The school-leaving age is raised to 15.
1948: The Civil Defence Act, Children Act, British Nationality Act, Representation of the People Act, and Criminal Justice Act are passed.
Lilian Mary Ede, James Chuter Ede’s wife, passes away.
The Lynskey tribunal, established by Ede, investigates allegations of corruption among government ministers and civil servants.
Timothy Evans is convicted of murdering his daughter, and Ede approves his death sentence.
1949: The Justices of the Peace Act is passed.
1950: Ede begins commuting all death sentences to life imprisonment, but the House of Lords rejects this policy.
1951: Labour loses the general election.
March: Ede briefly serves as Leader of the House of Commons.
October: Ede leaves his government posts.

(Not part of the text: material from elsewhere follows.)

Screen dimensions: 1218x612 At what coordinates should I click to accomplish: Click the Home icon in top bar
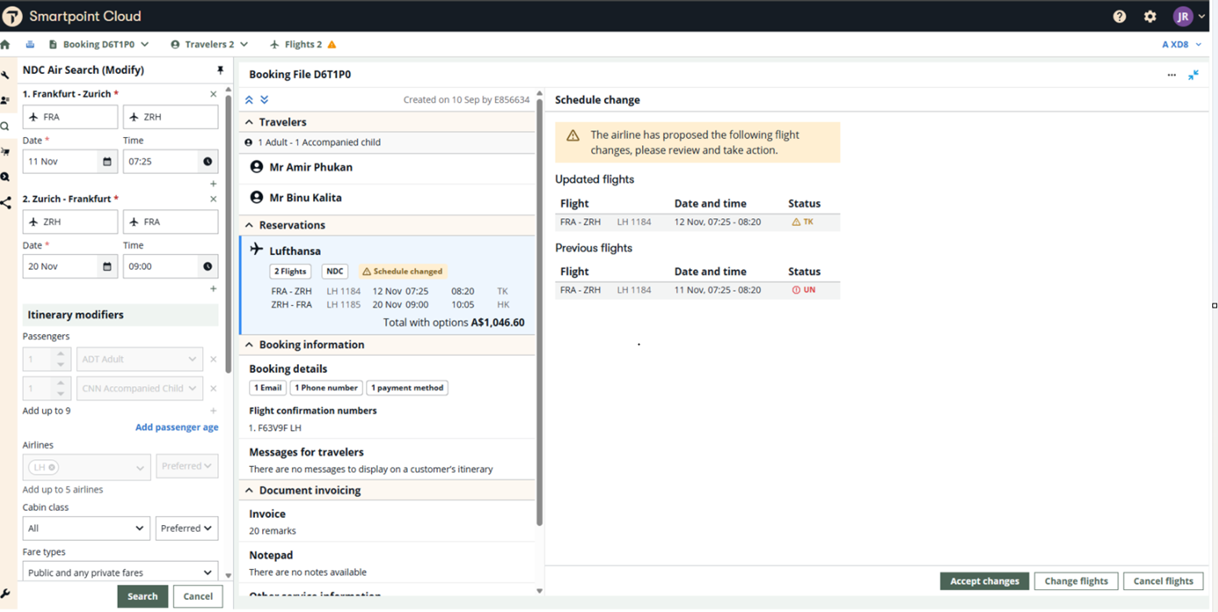tap(6, 45)
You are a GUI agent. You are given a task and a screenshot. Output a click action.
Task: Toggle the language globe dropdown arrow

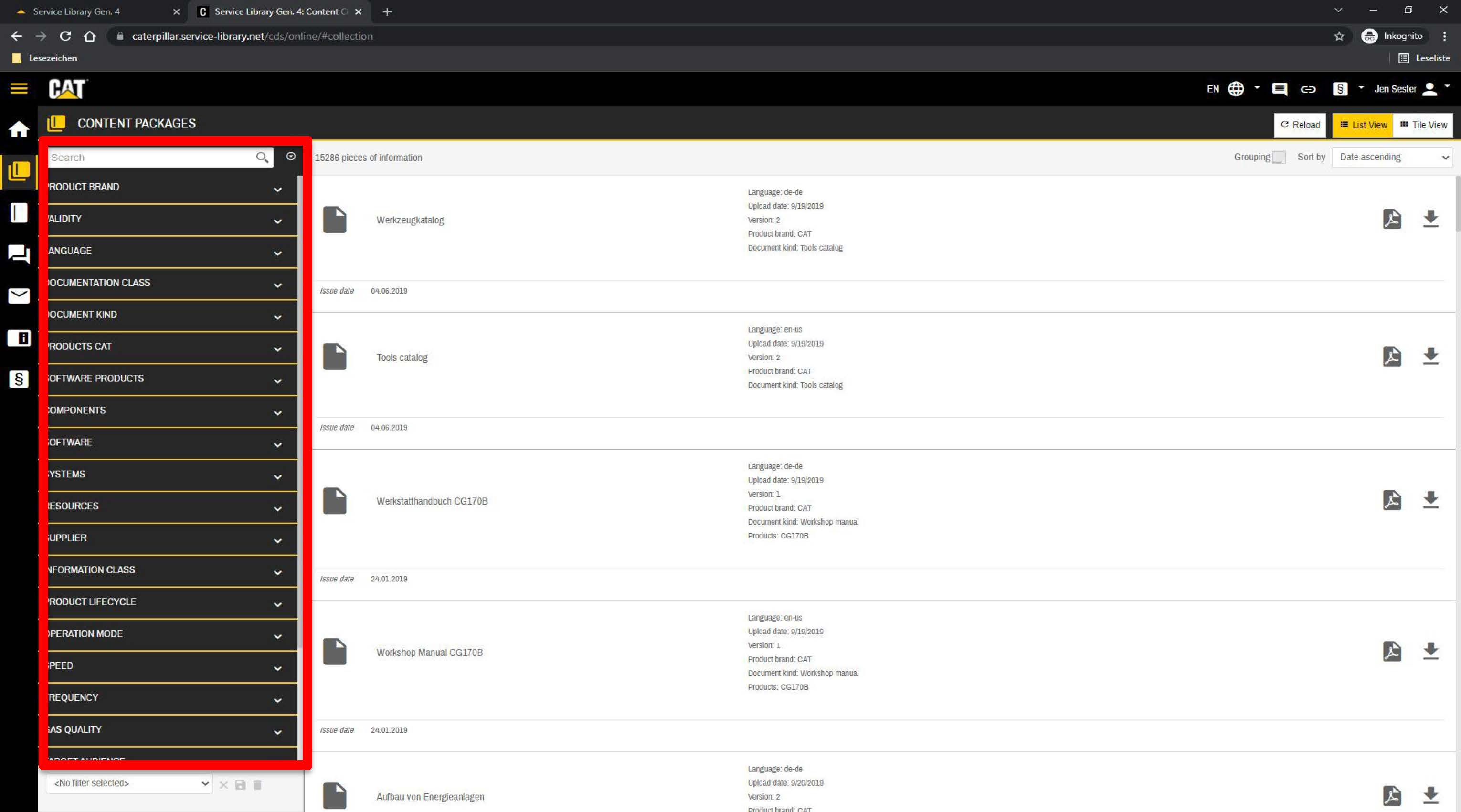(x=1257, y=89)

1953: John Christie is convicted and hanged for murder, revealing that Timothy Evans, hanged in 1950, was likely innocent. Ede becomes involved in the campaign to pardon Evans.
1955: Ede is elected President of the International Association for Liberal Christianity and Religious Freedom (IARF).
1957-58: Ede serves as President of the Unitarian General Assembly.
1964: Ede retires from the House of Commons.
1965: January: Ede is created a life peer as Baron Chuter-Ede of Epsom.
November: The Murder (Abolition of Death Penalty) Act is passed, abolishing capital punishment for murder in the UK.
November: James Chuter Ede passes away in Ewell, Surrey.